Task goal: Would you pull out every line of the material that contains the string "target"?

Material for the task:
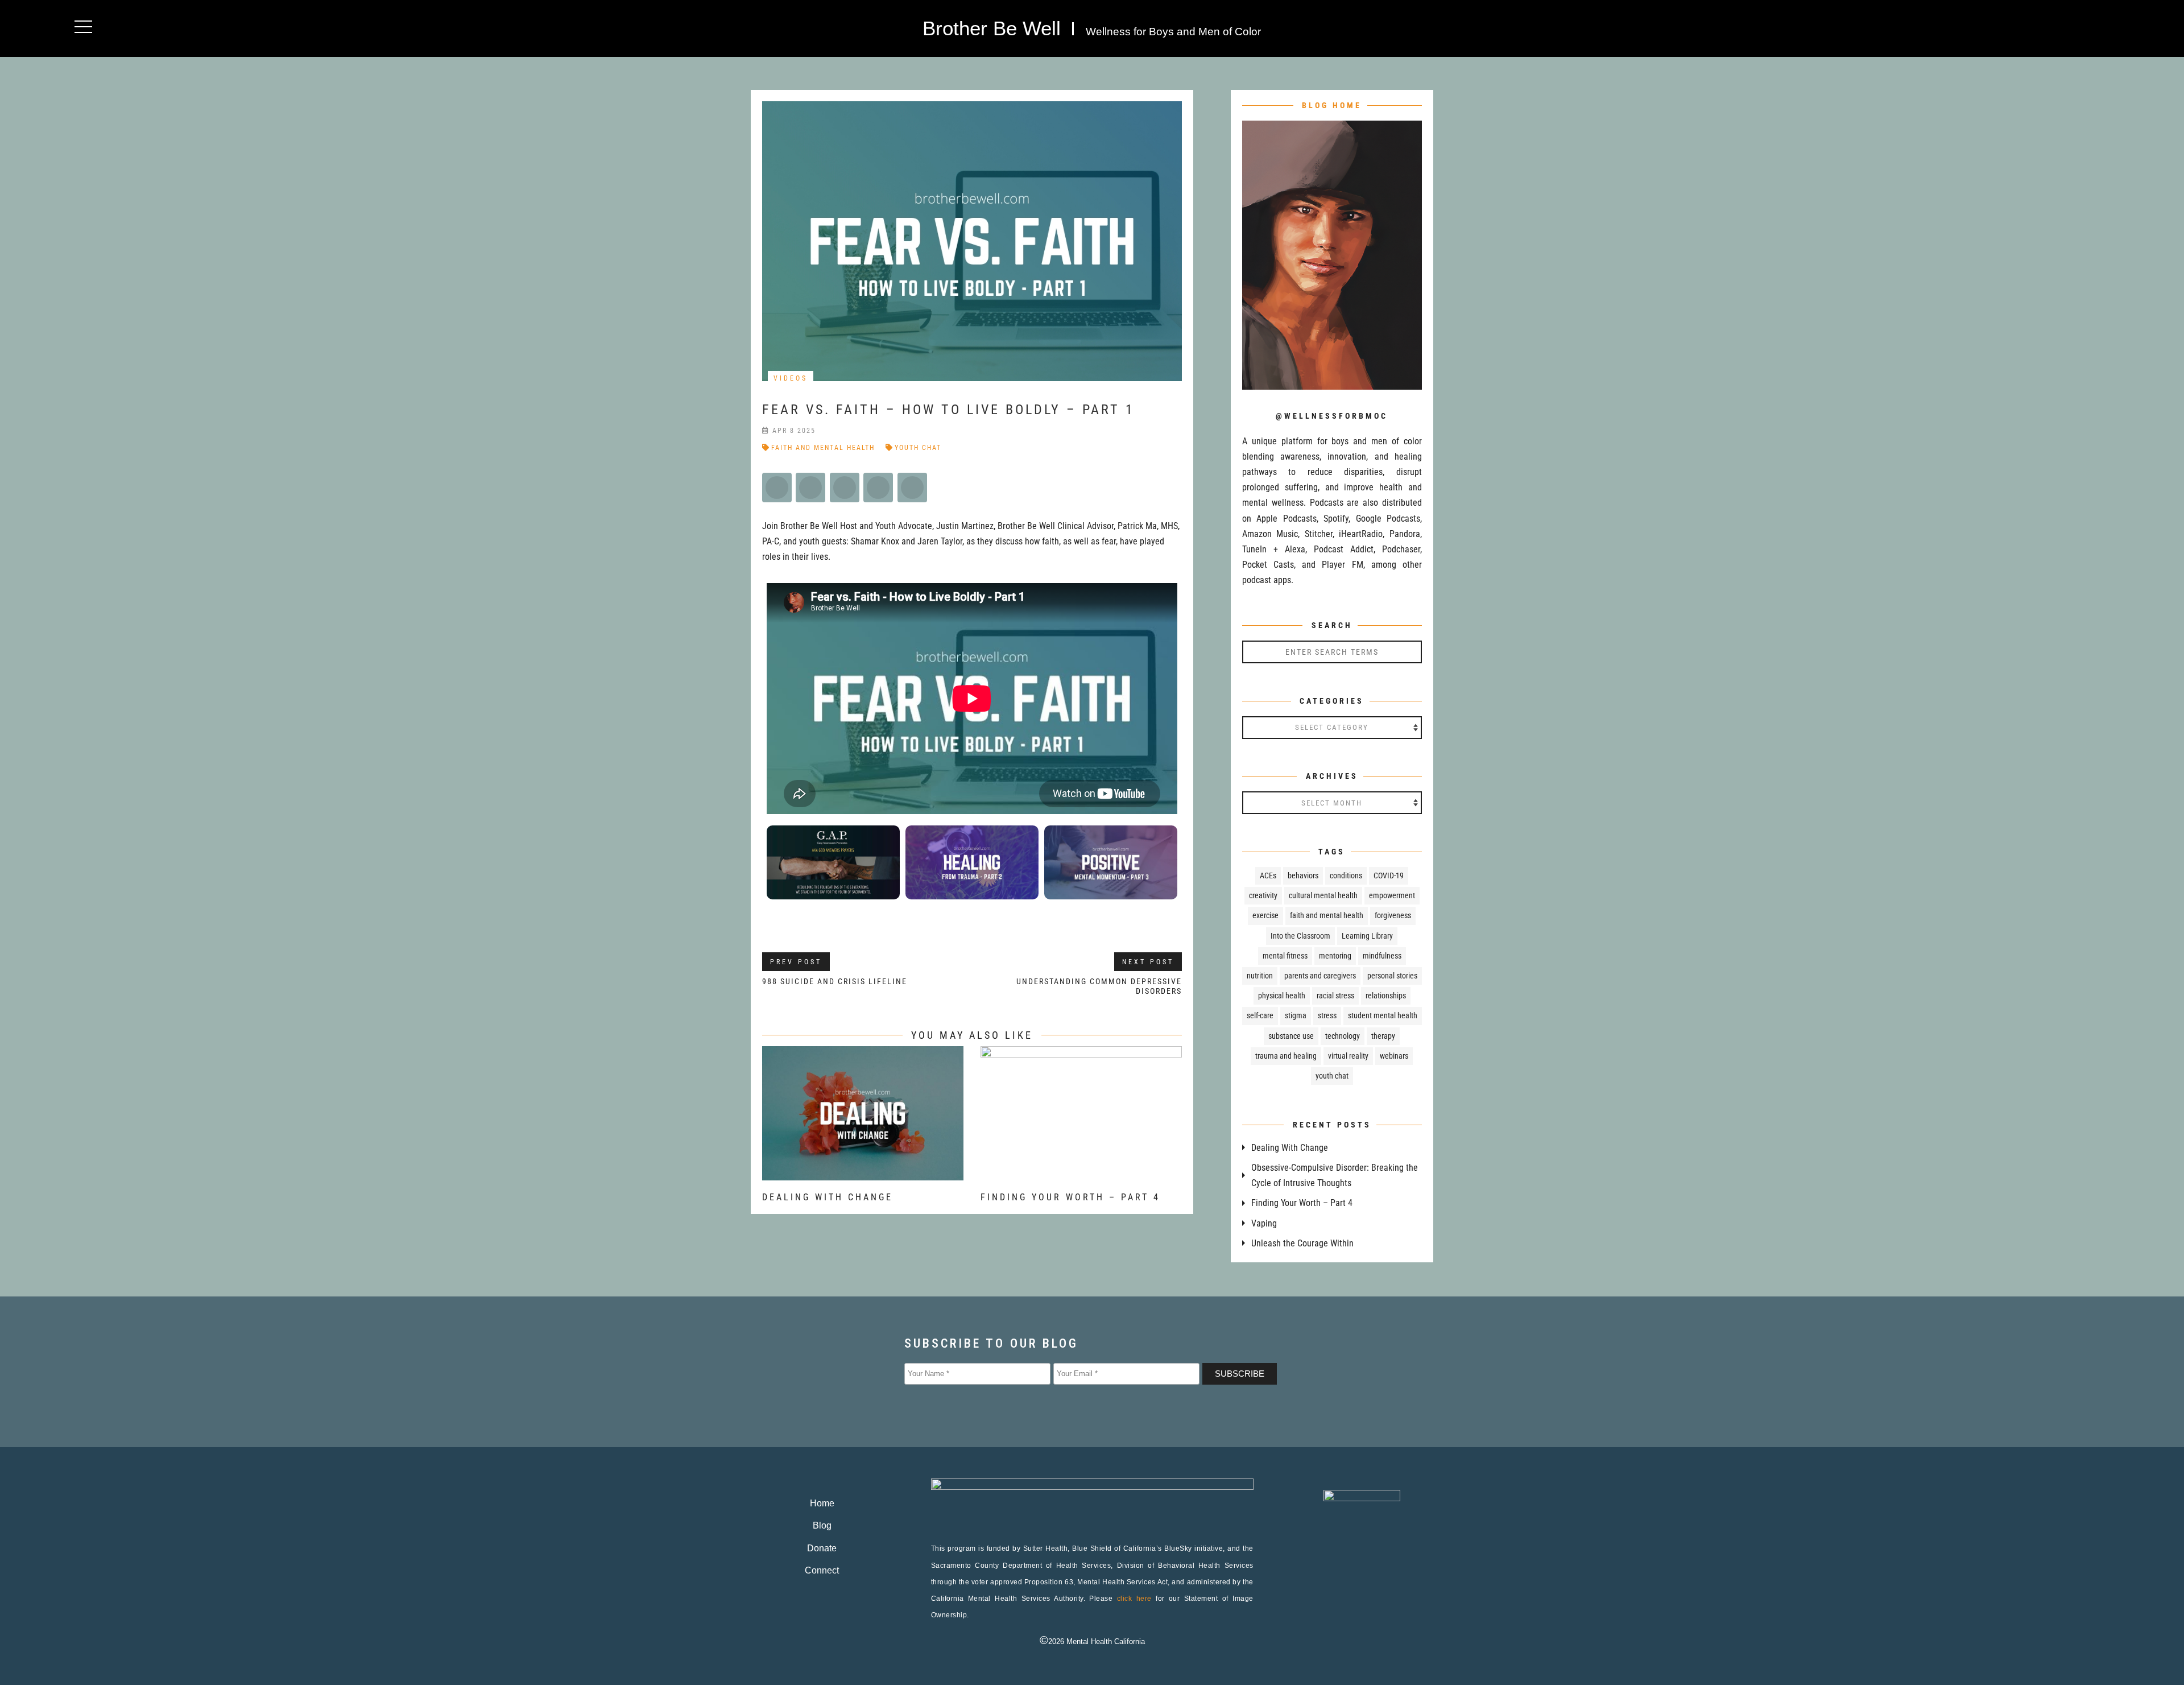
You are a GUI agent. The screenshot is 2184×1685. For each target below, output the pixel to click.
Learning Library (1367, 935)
---
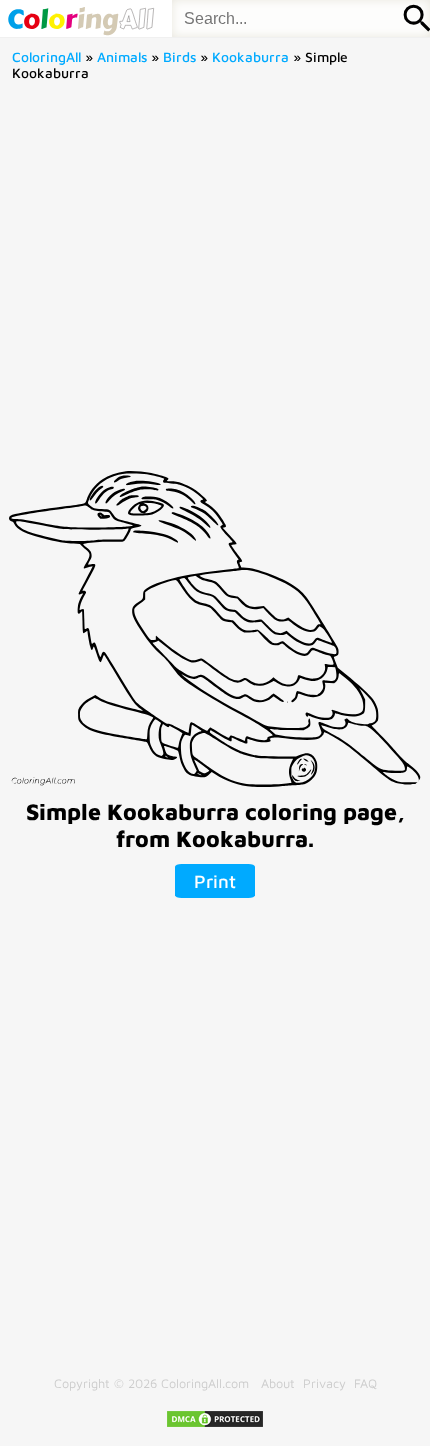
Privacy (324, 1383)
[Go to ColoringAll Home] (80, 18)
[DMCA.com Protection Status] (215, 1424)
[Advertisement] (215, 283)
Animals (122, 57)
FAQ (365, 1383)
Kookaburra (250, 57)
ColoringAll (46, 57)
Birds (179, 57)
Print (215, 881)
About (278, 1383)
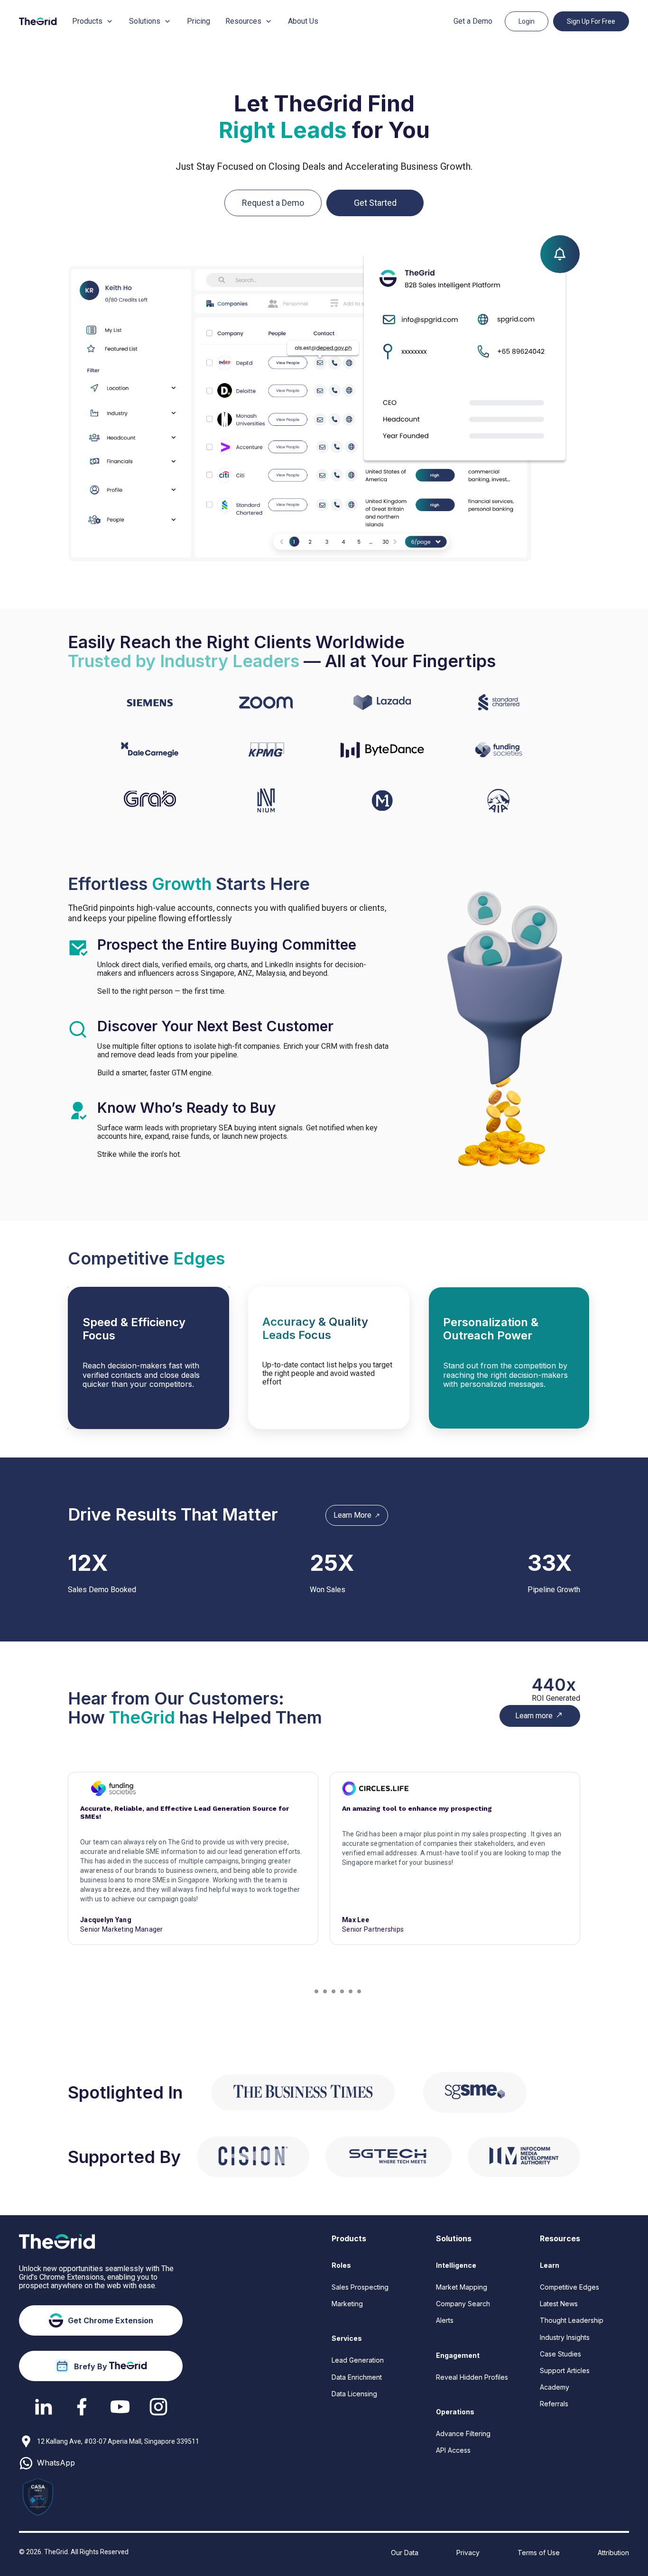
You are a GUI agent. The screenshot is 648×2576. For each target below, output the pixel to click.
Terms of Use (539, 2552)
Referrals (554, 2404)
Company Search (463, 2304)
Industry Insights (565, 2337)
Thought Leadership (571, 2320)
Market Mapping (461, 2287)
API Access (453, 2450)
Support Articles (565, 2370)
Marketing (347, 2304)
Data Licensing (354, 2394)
* * *
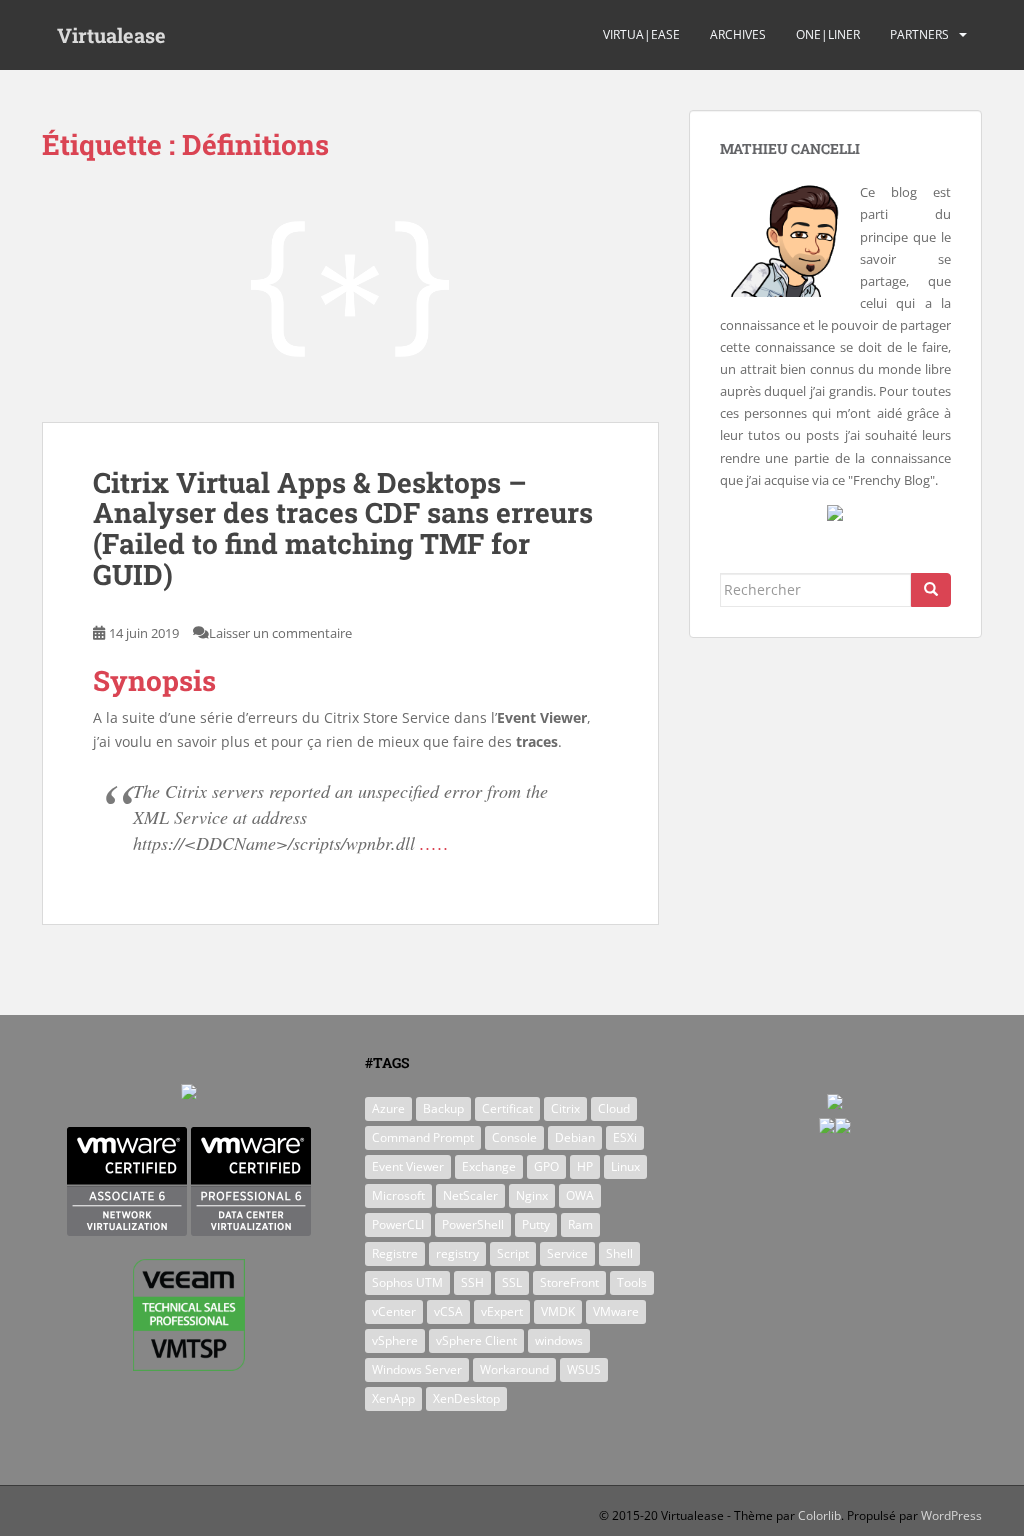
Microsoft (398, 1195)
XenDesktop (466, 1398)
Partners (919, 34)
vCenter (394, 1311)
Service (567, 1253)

Your response:
You are a GUI agent. The screenshot is 2184×1685. For each target below, output the pixel to click.
You are a GUI agent. The screenshot is 648×2576. For each target below, output the pixel to click.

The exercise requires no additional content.